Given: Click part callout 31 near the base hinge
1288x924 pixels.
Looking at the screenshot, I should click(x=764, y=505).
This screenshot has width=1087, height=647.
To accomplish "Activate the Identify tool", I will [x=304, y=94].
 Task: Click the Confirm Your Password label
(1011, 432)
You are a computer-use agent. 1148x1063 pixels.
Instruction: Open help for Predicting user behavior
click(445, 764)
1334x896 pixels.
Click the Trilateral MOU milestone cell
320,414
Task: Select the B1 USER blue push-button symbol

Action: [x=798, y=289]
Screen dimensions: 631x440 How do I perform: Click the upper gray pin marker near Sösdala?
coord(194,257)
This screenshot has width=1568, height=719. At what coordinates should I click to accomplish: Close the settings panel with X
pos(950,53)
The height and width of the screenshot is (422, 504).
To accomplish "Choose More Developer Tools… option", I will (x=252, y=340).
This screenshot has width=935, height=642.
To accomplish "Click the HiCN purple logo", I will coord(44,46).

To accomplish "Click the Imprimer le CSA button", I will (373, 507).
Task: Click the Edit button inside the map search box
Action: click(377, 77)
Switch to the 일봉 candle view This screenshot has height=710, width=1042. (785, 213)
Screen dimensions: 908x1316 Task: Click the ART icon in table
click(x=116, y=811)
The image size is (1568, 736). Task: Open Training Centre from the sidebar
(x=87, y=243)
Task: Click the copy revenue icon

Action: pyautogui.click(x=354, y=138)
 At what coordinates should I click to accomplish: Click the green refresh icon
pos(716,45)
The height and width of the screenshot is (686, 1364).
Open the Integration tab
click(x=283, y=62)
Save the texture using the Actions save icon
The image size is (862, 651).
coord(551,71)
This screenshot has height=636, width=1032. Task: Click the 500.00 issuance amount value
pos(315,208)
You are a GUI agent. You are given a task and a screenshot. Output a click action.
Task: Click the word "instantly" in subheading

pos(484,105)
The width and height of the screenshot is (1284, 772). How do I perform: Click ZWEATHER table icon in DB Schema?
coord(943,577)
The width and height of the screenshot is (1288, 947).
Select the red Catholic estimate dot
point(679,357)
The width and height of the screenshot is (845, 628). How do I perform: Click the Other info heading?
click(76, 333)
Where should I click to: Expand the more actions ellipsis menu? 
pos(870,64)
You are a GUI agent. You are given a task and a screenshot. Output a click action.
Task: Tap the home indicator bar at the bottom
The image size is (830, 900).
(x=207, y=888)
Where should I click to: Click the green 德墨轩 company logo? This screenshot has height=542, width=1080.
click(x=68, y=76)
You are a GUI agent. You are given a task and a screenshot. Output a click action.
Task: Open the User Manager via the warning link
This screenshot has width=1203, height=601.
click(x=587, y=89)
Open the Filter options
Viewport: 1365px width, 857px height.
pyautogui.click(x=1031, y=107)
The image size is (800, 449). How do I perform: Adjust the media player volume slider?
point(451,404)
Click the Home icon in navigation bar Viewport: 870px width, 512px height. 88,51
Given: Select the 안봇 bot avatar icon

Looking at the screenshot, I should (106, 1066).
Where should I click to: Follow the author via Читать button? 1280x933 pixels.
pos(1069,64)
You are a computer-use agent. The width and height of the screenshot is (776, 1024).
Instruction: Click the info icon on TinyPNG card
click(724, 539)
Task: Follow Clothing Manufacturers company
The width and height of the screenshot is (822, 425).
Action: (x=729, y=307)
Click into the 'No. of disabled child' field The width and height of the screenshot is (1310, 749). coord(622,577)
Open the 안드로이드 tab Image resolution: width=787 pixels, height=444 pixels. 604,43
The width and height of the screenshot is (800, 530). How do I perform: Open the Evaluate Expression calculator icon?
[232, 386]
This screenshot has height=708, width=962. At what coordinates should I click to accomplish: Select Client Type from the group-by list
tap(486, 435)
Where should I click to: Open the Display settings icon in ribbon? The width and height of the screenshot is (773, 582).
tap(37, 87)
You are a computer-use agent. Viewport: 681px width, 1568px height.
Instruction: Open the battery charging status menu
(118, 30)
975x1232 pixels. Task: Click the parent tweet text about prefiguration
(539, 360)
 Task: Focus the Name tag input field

● **TASK REQUIREMENTS**:
Write the listing out again, exactly as it reads.

● **THE COMPLETED TASK**:
Given: Click part callout 31 near the base hinge
1288x924 pixels.
Looking at the screenshot, I should click(x=764, y=505).
This screenshot has width=1087, height=647.
To accomplish "Activate the Identify tool", I will [x=304, y=94].
 Task: Click the Confirm Your Password label
(1011, 432)
You are a computer-use agent. 1148x1063 pixels.
Instruction: Open help for Predicting user behavior
click(445, 764)
1334x896 pixels.
Click the Trilateral MOU milestone cell
320,414
Task: Select the B1 USER blue push-button symbol

Action: [x=798, y=289]
Screen dimensions: 631x440 How do I perform: Click the upper gray pin marker near Sösdala?
coord(194,257)
This screenshot has width=1568, height=719. At what coordinates should I click to accomplish: Close the settings panel with X
pos(950,53)
The height and width of the screenshot is (422, 504).
To accomplish "Choose More Developer Tools… option", I will (x=252, y=340).
This screenshot has width=935, height=642.
To accomplish "Click the HiCN purple logo", I will coord(44,46).

To accomplish "Click the Imprimer le CSA button", I will (373, 507).
Task: Click the Edit button inside the map search box
Action: click(377, 77)
Switch to the 일봉 candle view This screenshot has height=710, width=1042. (785, 213)
Screen dimensions: 908x1316 Task: Click the ART icon in table
click(x=116, y=811)
The image size is (1568, 736). Task: Open Training Centre from the sidebar
(x=87, y=243)
Task: Click the copy revenue icon

Action: pyautogui.click(x=354, y=138)
 At what coordinates should I click to accomplish: Click the green refresh icon
pos(716,45)
The height and width of the screenshot is (686, 1364).
Open the Integration tab
click(x=283, y=62)
Save the texture using the Actions save icon
The image size is (862, 651).
coord(551,71)
This screenshot has height=636, width=1032. Task: Click the 500.00 issuance amount value
pos(315,208)
You are a GUI agent. You are given a task and a screenshot. Output a click action.
Task: Click the word "instantly" in subheading

pos(484,105)
The width and height of the screenshot is (1284, 772). How do I perform: Click ZWEATHER table icon in DB Schema?
coord(943,577)
The width and height of the screenshot is (1288, 947).
Select the red Catholic estimate dot
point(679,357)
The width and height of the screenshot is (845, 628). How do I perform: Click the Other info heading?
click(76, 333)
Where should I click to: Expand the more actions ellipsis menu? 
pos(870,64)
You are a GUI agent. You are given a task and a screenshot. Output a click action.
Task: Tap the home indicator bar at the bottom
The image size is (830, 900).
(x=207, y=888)
Where should I click to: Click the green 德墨轩 company logo? This screenshot has height=542, width=1080.
click(x=68, y=76)
You are a GUI agent. You are given a task and a screenshot. Output a click action.
Task: Open the User Manager via the warning link
This screenshot has width=1203, height=601.
click(x=587, y=89)
Open the Filter options
Viewport: 1365px width, 857px height.
pyautogui.click(x=1031, y=107)
The image size is (800, 449). How do I perform: Adjust the media player volume slider?
point(451,404)
Click the Home icon in navigation bar Viewport: 870px width, 512px height. 88,51
Given: Select the 안봇 bot avatar icon

Looking at the screenshot, I should (106, 1066).
Where should I click to: Follow the author via Читать button? 1280x933 pixels.
pos(1069,64)
You are a computer-use agent. The width and height of the screenshot is (776, 1024).
Instruction: Click the info icon on TinyPNG card
click(724, 539)
Task: Follow Clothing Manufacturers company
The width and height of the screenshot is (822, 425).
Action: (x=729, y=307)
Click into the 'No. of disabled child' field The width and height of the screenshot is (1310, 749). coord(622,577)
Open the 안드로이드 tab Image resolution: width=787 pixels, height=444 pixels. 604,43
The width and height of the screenshot is (800, 530). How do I perform: Open the Evaluate Expression calculator icon?
[232, 386]
This screenshot has height=708, width=962. At what coordinates should I click to accomplish: Select Client Type from the group-by list
tap(486, 435)
Where should I click to: Open the Display settings icon in ribbon? The width and height of the screenshot is (773, 582).
tap(37, 87)
You are a computer-use agent. Viewport: 681px width, 1568px height.
Instruction: Open the battery charging status menu
(118, 30)
975x1232 pixels. Task: Click the parent tweet text about prefiguration
(539, 360)
 Task: Focus the Name tag input field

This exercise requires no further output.